The Biased Artist: Exploiting Cultural Biases via Homoglyphs in Text-Guided Image Generation Models

Abstract: Text-guided image generation models, such as DALL-E 2 and Stable Diffusion, have recently received much attention from academia and the general public. Provided with textual descriptions, these models are capable of generating high-quality images depicting various concepts and styles. However, such models are trained on large amounts of public data and implicitly learn relationships from their training data that are not immediately apparent. We demonstrate that common multimodal models implicitly learned cultural biases that can be triggered and injected into the generated images by simply replacing single characters in the textual description with visually similar non-Latin characters. These so-called homoglyph replacements enable malicious users or service providers to induce biases into the generated images and even render the whole generation process useless. We practically illustrate such attacks on DALL-E 2 and Stable Diffusion as text-guided image generation models and further show that CLIP also behaves similarly. Our results further indicate that text encoders trained on multilingual data provide a way to mitigate the effects of homoglyph replacements.
Full Paper (PDF)

Remarks

The Stable Diffusion model is still under development and might be changed in the future, requiring code changes in the future. We will further improve our code in the next couple of weeks to make it more accessible.

Setup Docker Container

The easiest way to perform the attacks is to run the code in a Docker container. To build the Docker image run the following script:

docker build -t biased_artist  .

To create and start a Docker container run the following command from the project's root:

docker run --rm --shm-size 16G --name my_container --gpus '"device=0"' -v $(pwd):/workspace -it biased_artist bash

Generate Stable Diffusion Images

To reproduce our results from Section 4.3. Homoglyph Susceptibility is Inherent in Text-Guided Generative Models from the paper and generate the corresponding images, use the scripts generate_stable_diffusion_images.py and generate_stable_diffusion_images_embedding_diff.py. To load the Stable Diffusion model from Hugging Face, you need to provide the token from a user account. A token can be created at https://huggingface.co/settings/tokens. Save your token in the hf_token variables in line 6 or 11, respectively. Further specify the homoglyphs in the characters tuples in line 7 or 12, respectively. For generating images with homoglyphs in the textual description, specify the prompt and the character to be replaced with homoglyphs in line 36 of generate_stable_diffusion_images.py. For inducing the biases in the embedding space, state the text prompt and the Latin character to compute the difference from in lines 23 and 24 in generate_stable_diffusion_images_embedding_diff.py.

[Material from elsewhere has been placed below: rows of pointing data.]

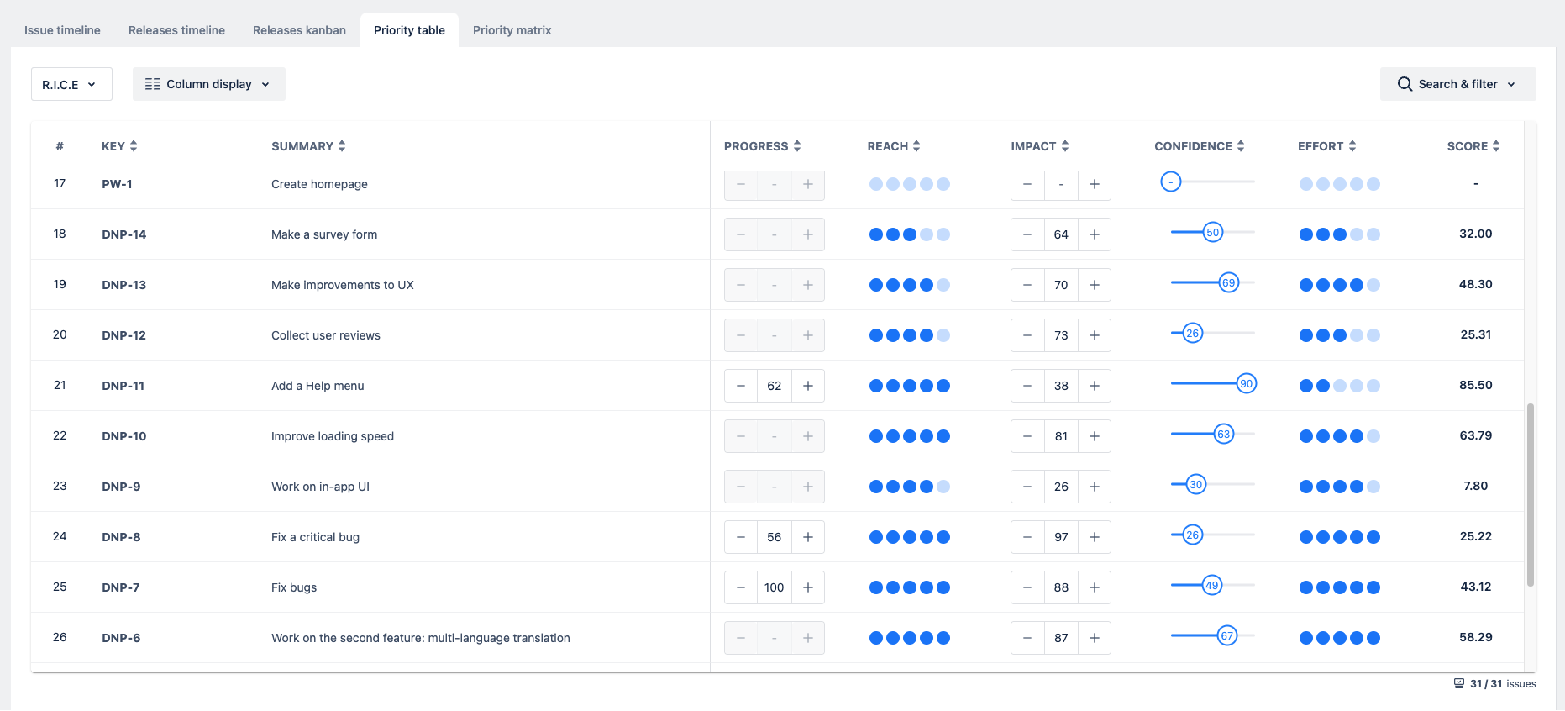Open Search & filter dropdown

point(1457,84)
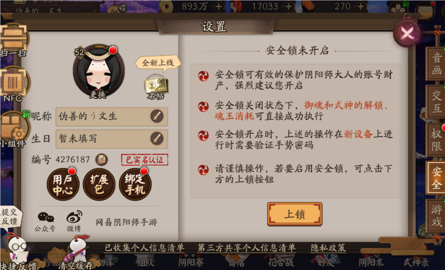Open the 扩展包 expansion pack button

(x=99, y=185)

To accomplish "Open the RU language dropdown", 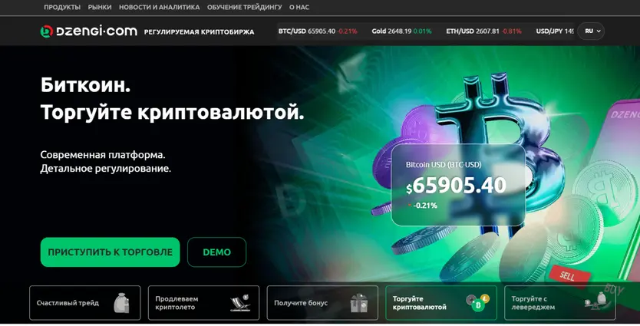I will coord(591,31).
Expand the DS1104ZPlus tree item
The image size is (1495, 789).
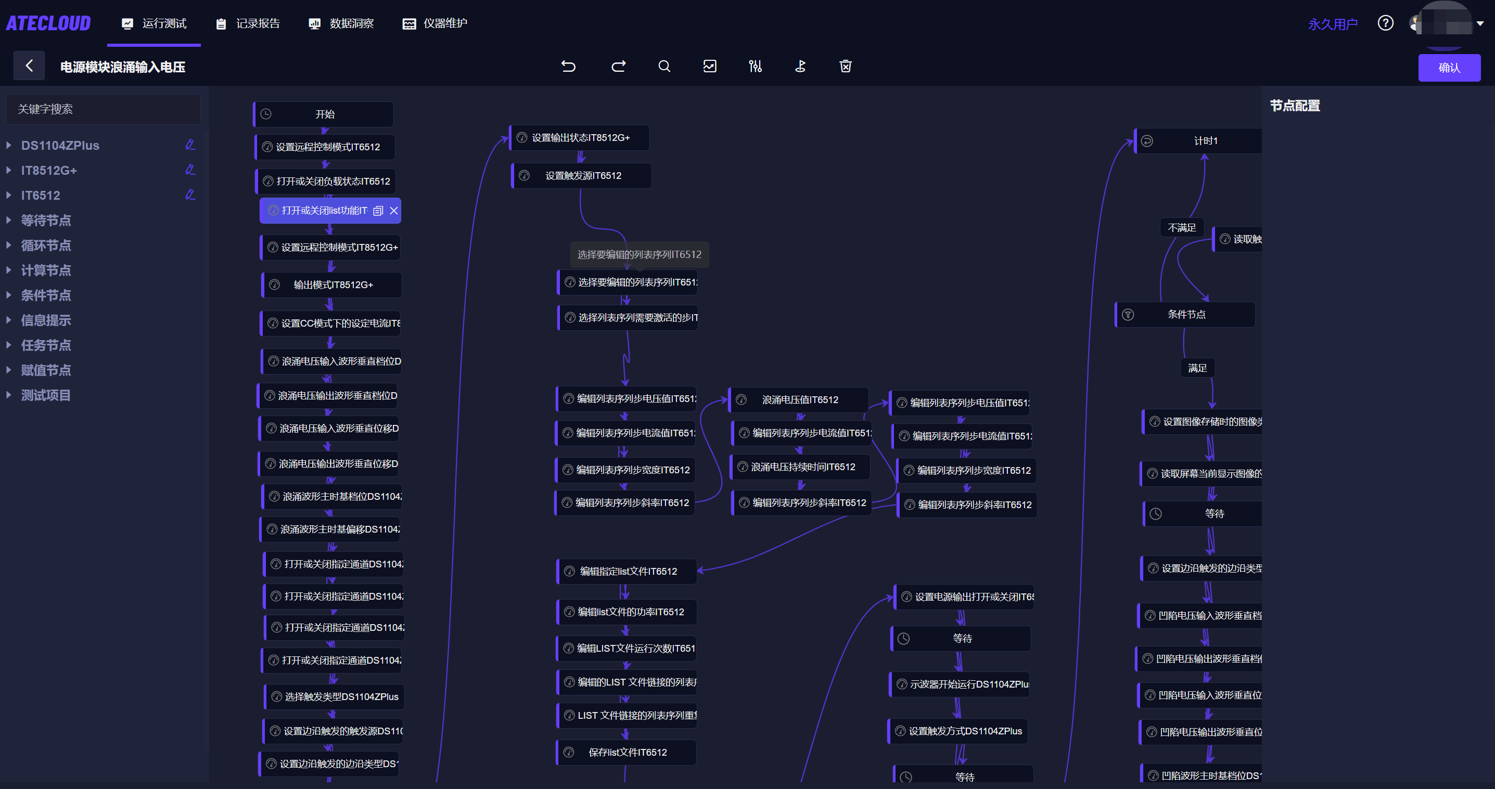(x=9, y=145)
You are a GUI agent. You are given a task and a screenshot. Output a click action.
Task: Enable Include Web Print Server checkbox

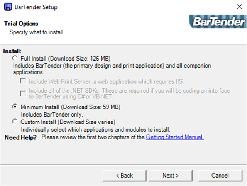pyautogui.click(x=23, y=81)
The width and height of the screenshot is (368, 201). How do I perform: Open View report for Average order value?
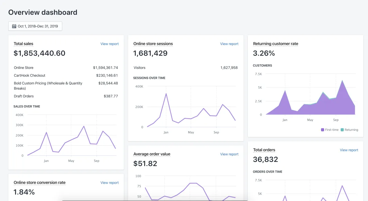point(229,154)
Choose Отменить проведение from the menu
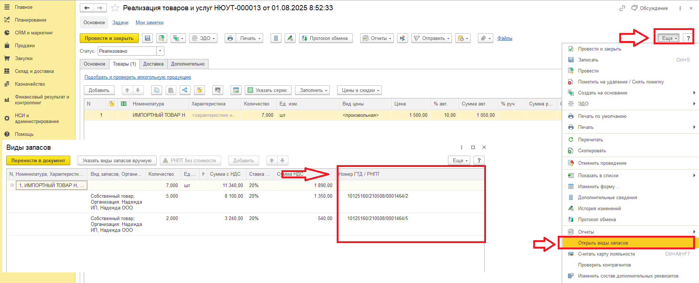 [602, 163]
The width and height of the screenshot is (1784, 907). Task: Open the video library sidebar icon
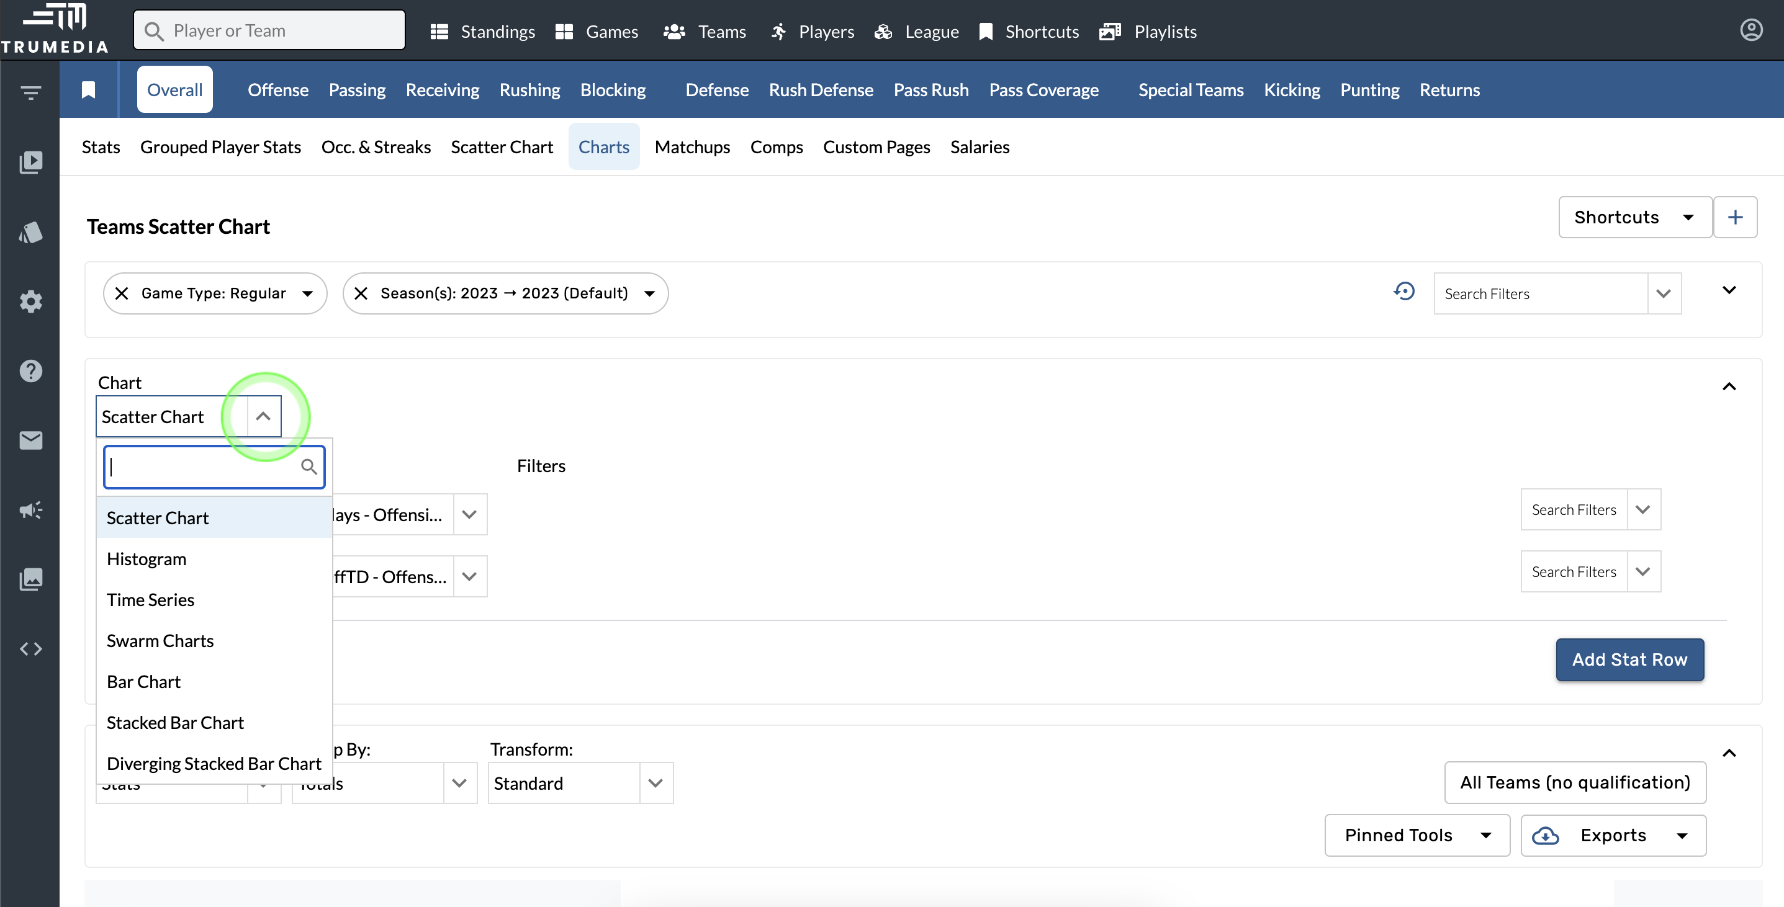[30, 162]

Then run the scripts with one of the following commands:

python generate_stable_diffusion_images.py
python generate_stable_diffusion_images_embedding_diff.py

Analyze CLIP Models

To reproduce our results from Section 4.4. Non-Generative Multimodal Models Behave Similarly Sensitively from the paper, use the script analyze_clip_models.py. First, download the input images, for example by using CommonsDownloader and put them into a folder, which is then specified in the parameter img_paths in line 13. We provide the URL lists in the folder real_samples. Further, define the output_file name in line 14 and the different prompts in line 18. Then run the following command:

python analyze_clip_models.py

The create_clip_figures.ipynb notebook provides the code to create the CLIP figures from the paper.

Analyze LAION Datasets

To reproduce our LAION dataset analysis from Section 5.1 Reasons for Model Behavior from the paper, use the script analyze_laion_aesthetics.py. First, define the dataset_path from hugging face you want to analyze in line 8. When required, update or extent the lists of characters to search the dataset for in line 11. Then run the following command:

python analyze_laion_aesthetics.py

Please note that the download and analysis of the dataset takes its time and might run a few days. If the process is stopped, just re-run the script to continue. Already searched files will be skipped. The final results will be written to dataset_analysis.csv. Intermediate results for each parquet file will be stored at /laion_aestetics_results_per_file.

Citation

If you build upon our work, please don't forget to cite us.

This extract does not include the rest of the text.